Task statement:
Which lines of the records contain the word "template"? Show each of them.

Records supplied:
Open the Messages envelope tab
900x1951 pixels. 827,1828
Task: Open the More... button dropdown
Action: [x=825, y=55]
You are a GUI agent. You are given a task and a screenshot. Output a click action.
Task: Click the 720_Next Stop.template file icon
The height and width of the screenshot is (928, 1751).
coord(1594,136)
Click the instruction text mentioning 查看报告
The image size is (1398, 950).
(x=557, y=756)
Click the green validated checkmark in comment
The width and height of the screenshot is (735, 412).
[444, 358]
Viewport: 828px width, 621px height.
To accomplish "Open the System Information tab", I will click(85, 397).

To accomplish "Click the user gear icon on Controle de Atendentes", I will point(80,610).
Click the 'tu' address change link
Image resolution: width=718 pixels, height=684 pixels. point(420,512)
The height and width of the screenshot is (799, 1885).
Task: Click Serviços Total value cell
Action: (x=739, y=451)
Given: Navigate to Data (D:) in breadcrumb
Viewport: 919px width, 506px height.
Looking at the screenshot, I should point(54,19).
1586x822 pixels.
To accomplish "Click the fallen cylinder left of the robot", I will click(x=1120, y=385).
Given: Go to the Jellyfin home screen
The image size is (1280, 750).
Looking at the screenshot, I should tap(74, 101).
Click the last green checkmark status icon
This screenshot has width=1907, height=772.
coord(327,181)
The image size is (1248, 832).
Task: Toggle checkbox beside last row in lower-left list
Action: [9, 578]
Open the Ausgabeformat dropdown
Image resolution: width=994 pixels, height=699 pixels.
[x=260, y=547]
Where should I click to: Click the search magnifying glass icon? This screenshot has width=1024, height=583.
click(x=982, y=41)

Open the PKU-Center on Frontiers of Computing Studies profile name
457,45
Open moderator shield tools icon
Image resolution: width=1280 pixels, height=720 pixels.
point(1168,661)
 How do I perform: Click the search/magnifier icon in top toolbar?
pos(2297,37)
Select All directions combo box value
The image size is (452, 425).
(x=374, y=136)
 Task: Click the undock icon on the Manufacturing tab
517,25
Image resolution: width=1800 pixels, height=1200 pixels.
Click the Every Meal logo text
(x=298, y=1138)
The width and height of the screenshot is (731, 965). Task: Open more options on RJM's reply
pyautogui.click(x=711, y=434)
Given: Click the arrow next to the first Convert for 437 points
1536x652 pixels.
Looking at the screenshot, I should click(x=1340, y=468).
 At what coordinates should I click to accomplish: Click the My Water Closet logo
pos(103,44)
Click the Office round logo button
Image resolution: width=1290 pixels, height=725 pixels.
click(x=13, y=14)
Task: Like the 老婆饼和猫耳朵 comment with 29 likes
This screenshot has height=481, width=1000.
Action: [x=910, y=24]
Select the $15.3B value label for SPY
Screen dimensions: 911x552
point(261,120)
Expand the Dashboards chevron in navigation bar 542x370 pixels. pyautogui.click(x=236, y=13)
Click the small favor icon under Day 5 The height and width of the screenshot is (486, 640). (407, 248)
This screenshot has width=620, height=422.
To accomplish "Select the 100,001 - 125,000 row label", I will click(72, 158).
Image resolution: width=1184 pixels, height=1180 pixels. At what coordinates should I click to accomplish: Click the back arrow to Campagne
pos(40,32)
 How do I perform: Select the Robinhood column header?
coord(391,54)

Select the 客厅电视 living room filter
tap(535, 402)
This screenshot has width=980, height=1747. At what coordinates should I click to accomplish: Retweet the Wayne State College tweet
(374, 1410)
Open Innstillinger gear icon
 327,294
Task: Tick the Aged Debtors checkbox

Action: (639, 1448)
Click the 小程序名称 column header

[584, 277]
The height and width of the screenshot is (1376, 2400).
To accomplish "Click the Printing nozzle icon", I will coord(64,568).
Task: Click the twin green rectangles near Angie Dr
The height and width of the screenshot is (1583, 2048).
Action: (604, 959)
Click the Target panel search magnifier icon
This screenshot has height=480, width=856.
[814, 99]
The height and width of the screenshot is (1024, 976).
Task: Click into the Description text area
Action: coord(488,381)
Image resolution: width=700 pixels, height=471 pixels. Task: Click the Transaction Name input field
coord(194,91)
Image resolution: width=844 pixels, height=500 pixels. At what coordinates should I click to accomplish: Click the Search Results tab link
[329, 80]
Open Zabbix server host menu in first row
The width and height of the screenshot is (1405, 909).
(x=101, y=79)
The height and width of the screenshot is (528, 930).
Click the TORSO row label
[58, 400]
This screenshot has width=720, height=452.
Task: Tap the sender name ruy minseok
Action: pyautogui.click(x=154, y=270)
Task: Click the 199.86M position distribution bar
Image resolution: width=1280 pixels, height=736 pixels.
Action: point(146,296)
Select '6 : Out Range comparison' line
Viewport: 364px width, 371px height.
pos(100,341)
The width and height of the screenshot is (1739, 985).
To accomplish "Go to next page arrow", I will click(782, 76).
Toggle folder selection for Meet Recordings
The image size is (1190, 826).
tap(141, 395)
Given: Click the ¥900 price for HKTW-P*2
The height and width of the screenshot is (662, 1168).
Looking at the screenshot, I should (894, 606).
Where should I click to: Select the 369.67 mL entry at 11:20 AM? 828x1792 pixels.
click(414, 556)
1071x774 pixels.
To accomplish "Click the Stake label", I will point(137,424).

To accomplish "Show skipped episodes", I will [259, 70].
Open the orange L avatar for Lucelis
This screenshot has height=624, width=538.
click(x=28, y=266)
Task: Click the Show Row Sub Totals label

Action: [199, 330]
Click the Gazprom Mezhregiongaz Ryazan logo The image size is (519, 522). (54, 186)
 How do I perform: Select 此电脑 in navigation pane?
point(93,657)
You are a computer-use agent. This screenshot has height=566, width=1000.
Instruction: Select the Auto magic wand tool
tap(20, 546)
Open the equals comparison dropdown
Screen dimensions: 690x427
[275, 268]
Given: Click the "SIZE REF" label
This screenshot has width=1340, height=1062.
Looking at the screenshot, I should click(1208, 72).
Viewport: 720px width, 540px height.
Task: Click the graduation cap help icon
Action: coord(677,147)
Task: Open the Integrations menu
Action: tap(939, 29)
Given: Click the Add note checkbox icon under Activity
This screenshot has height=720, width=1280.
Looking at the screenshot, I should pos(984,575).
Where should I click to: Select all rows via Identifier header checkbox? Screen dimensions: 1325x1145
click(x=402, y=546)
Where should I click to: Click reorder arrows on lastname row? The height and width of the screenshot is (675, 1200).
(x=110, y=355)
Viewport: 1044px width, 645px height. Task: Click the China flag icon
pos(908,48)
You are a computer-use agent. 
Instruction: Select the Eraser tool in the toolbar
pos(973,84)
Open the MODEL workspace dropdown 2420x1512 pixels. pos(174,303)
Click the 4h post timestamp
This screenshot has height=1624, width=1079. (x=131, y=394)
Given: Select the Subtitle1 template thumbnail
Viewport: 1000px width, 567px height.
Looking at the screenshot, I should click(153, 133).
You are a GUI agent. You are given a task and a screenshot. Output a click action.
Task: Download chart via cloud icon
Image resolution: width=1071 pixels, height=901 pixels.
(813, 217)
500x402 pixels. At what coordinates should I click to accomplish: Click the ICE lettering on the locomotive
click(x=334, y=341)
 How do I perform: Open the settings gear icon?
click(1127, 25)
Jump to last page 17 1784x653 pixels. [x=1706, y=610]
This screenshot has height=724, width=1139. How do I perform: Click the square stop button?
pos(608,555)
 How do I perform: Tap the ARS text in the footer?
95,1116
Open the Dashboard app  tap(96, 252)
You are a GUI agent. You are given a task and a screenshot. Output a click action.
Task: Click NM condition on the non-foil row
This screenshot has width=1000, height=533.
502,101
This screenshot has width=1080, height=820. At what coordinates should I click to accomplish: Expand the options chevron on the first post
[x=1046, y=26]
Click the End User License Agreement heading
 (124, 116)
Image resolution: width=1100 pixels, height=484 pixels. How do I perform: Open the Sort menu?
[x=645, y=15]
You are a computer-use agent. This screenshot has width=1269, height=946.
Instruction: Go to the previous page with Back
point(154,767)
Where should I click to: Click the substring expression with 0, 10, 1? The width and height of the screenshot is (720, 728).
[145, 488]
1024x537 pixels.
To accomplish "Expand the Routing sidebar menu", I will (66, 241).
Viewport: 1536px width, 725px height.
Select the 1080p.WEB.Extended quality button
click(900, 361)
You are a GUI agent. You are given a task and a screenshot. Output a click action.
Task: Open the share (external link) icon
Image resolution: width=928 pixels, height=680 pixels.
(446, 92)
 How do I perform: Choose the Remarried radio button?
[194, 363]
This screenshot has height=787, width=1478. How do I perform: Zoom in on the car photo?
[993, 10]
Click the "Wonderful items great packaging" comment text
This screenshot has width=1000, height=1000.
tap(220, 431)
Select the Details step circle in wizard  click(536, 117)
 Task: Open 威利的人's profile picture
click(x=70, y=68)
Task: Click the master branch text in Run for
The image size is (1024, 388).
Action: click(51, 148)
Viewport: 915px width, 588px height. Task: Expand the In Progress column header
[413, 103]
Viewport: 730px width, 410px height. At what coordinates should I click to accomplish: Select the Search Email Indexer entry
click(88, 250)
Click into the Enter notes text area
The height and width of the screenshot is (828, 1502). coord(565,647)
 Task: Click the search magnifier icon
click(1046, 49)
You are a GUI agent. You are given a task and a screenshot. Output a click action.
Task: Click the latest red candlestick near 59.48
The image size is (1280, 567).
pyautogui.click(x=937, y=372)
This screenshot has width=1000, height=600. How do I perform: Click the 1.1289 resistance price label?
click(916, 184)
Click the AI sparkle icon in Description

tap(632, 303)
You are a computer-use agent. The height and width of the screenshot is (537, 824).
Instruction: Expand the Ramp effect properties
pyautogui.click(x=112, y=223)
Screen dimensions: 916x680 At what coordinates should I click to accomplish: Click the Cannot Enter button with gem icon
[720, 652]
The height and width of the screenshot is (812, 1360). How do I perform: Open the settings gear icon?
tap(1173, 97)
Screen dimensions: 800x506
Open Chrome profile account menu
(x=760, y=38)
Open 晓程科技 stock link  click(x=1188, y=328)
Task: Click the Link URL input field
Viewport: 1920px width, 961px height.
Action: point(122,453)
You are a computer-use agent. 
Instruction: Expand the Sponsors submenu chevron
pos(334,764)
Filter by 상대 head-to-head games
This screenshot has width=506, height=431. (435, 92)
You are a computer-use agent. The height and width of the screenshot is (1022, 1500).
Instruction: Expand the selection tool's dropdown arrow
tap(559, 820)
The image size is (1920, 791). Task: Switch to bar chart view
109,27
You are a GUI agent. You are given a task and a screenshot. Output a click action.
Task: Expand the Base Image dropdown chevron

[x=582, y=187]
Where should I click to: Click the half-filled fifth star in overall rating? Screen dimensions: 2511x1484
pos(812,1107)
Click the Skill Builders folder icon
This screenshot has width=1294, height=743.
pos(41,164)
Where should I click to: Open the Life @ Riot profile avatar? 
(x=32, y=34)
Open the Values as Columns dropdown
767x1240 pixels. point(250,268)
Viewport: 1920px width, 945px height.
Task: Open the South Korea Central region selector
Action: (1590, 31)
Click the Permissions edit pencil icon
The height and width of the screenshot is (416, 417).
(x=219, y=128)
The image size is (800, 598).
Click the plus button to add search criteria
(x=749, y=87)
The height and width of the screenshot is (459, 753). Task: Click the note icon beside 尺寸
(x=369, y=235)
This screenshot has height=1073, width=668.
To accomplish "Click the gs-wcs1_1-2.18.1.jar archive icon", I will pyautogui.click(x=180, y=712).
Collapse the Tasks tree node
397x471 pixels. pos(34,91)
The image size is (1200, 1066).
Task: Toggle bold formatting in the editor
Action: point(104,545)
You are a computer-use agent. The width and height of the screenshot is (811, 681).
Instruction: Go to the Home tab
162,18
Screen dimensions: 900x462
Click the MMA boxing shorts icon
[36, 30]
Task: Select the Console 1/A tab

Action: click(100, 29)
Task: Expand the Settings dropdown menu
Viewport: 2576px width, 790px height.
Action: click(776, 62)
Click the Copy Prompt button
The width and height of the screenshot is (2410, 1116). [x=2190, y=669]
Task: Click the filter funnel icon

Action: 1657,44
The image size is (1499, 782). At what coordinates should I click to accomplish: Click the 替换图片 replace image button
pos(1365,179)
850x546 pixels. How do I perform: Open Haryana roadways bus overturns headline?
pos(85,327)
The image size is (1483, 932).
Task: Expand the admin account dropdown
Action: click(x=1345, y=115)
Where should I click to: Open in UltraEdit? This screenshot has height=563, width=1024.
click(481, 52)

Task solution:
Task: Click the 720_Next Stop.template file icon
Given: Select the Subtitle1 template thumbnail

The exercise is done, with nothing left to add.